## PASSAGE FOR REVIEW
===
Depression is another “buzz word” that I cringe when I hear people use it casually.
There’s a reason for this, hear me out lol.
As a therapist, I work with people who experience depression in a profound way. They have no joy in their life, they are going through the motions, they are barely keeping up with what they have to, and they are exhausted.
Now while you might exclaim “that’s me”, there’s some differences here I want to explain and share.
Clinical depression is like a heavy boulder sitting right in the middle of your path.
And no, you can’t just push it out of the way, or walk around it.
You have to wait until the boulder shifts, and then try to nudge it a little further.
Clinical depression is intense, it is deep, and it is life altering. People who experience clinical depression have very real fears of it coming back, and will do almost all the things to keep it away. So yes, it is a lot more devastating than what we typically feel as sadness, hurt, upset, or even disappointment. Clinical depression is persistent, it’s all encompassing over someone’s life, and it is a state in which they just can’t “snap out of”.
People who experience clinical levels of depression will find even the most typical, regular, every day activities too difficult to do. Everything about life becomes a chore - getting out of bed, deciding what to eat, getting through the work day, doing dishes, walking their dog……….the list goes on, and so does their depression. They are exhausted, and tired, and just want to “lay and just be”.
===
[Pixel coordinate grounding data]

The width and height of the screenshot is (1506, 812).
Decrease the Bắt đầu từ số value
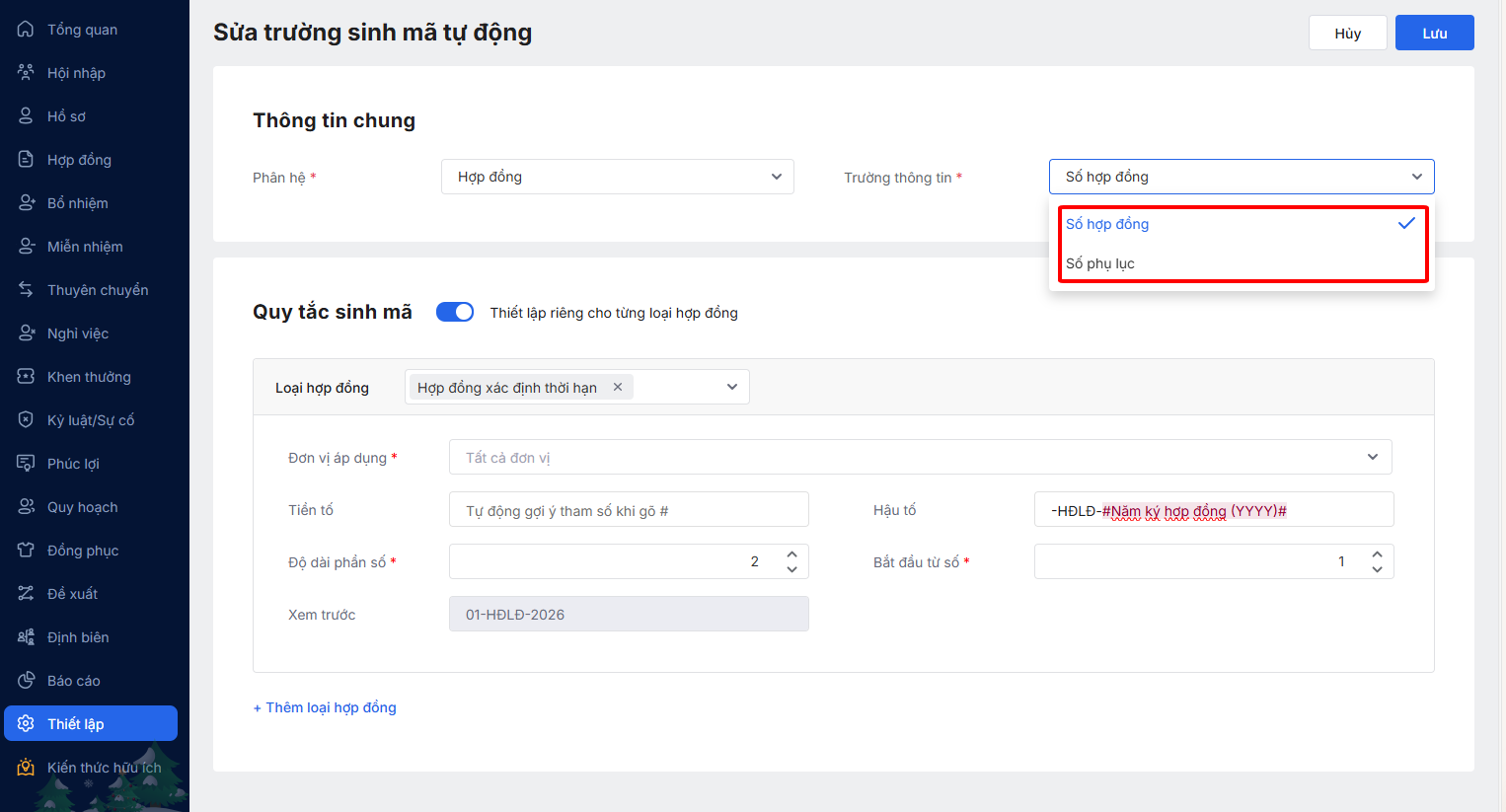[1377, 569]
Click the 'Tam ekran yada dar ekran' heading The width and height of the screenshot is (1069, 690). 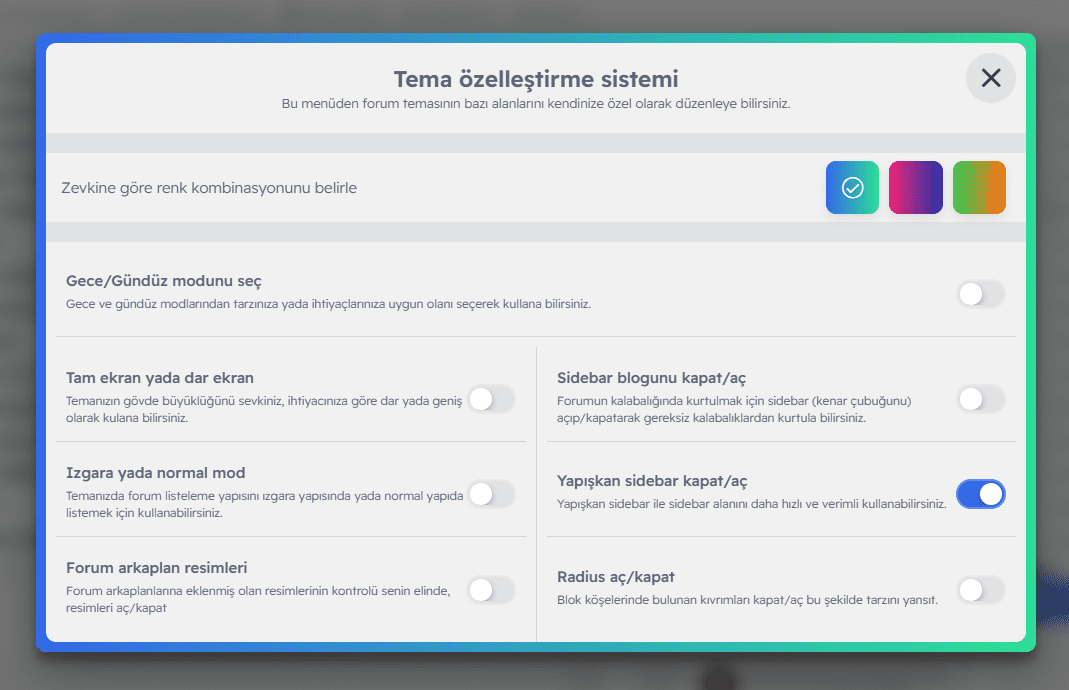[160, 378]
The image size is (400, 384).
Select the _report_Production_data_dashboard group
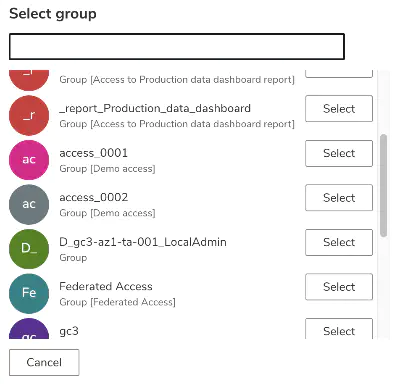339,109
===
## WHAT THE TASK ASKS
Copy out the whole text on clinical depression without changing a single word.

## REPLY
Depression is another “buzz word” that I cringe when I hear people use it casually.
There’s a reason for this, hear me out lol.
As a therapist, I work with people who experience depression in a profound way. They have no joy in their life, they are going through the motions, they are barely keeping up with what they have to, and they are exhausted.
Now while you might exclaim “that’s me”, there’s some differences here I want to explain and share.
Clinical depression is like a heavy boulder sitting right in the middle of your path.
And no, you can’t just push it out of the way, or walk around it.
You have to wait until the boulder shifts, and then try to nudge it a little further.
Clinical depression is intense, it is deep, and it is life altering. People who experience clinical depression have very real fears of it coming back, and will do almost all the things to keep it away. So yes, it is a lot more devastating than what we typically feel as sadness, hurt, upset, or even disappointment. Clinical depression is persistent, it’s all encompassing over someone’s life, and it is a state in which they just can’t “snap out of”.
People who experience clinical levels of depression will find even the most typical, regular, every day activities too difficult to do. Everything about life becomes a chore - getting out of bed, deciding what to eat, getting through the work day, doing dishes, walking their dog……….the list goes on, and so does their depression. They are exhausted, and tired, and just want to “lay and just be”.